Postby Baltuilhe » Mon Sep 21, 2020 2:23 pm

Good afternoon!

[tex]y=\frac{e^{x}-e^{-x}}{e^{x}+e^{-x}}[/tex]

[tex]y=\frac{e^{x}-\frac{1}{e^{x}}}{e^{x}+\frac{1}{e^{x}}}[/tex]

[tex]y=\frac{\frac{e^{2x}-1}{e^{x}}}{\frac{e^{2x}+1}{e^{x}}}[/tex]

[tex]y=\frac{e^{2x}-1}{e^{2x}+1}[/tex]

[tex]y\cdot\left(e^{2x}+1\right)=e^{2x}-1[/tex]

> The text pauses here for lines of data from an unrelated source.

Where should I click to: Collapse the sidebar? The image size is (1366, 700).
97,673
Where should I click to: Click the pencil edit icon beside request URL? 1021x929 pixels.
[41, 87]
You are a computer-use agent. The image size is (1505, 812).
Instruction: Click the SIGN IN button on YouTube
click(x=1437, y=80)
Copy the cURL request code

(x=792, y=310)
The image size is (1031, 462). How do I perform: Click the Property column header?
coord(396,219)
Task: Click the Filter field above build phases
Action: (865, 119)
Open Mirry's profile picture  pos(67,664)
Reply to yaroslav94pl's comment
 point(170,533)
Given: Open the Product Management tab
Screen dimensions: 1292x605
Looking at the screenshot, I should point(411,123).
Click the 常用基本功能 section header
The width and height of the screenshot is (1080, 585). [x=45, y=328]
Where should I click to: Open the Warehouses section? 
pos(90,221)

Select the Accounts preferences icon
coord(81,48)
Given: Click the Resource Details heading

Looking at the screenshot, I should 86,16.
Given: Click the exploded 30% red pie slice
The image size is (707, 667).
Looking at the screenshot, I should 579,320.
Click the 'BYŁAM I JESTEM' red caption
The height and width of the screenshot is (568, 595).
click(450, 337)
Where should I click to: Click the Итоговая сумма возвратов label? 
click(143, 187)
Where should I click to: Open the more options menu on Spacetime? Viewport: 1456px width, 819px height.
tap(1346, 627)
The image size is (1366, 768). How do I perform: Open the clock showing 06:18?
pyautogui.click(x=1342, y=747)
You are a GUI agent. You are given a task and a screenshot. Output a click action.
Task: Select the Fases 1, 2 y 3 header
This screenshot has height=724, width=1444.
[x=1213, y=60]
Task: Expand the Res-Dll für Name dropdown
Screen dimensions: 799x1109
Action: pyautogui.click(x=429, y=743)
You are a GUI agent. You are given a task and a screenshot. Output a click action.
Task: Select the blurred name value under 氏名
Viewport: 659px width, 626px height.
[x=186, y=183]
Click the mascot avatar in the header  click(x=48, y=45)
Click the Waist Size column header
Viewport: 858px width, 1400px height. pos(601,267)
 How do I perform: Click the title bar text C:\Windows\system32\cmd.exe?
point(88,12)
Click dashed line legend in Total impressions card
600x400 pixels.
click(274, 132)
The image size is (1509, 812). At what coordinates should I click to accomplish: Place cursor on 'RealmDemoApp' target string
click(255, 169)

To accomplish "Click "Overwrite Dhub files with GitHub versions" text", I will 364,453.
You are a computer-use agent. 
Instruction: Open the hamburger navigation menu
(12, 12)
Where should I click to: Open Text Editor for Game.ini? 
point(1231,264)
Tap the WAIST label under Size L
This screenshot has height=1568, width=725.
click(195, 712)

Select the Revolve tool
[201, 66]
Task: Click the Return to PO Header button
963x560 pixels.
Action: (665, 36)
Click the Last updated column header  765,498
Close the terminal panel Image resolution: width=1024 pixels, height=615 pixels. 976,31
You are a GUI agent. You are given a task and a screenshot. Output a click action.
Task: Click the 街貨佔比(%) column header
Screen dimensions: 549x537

[tex]y\cdot e^{2x}-e^{2x}=-1-y[/tex]

[tex]e^{2x}\cdot\left(y-1\right)=-\left(1+y\right)[/tex]

[tex]e^{2x}=\frac{y+1}{y-1}[/tex]

[tex]2x=\ln\left(\frac{y+1}{y-1}\right)[/tex]

[tex]x=g(y)=\frac{1}{2}\cdot\ln\left(\frac{y+1}{y-1}\right)[/tex]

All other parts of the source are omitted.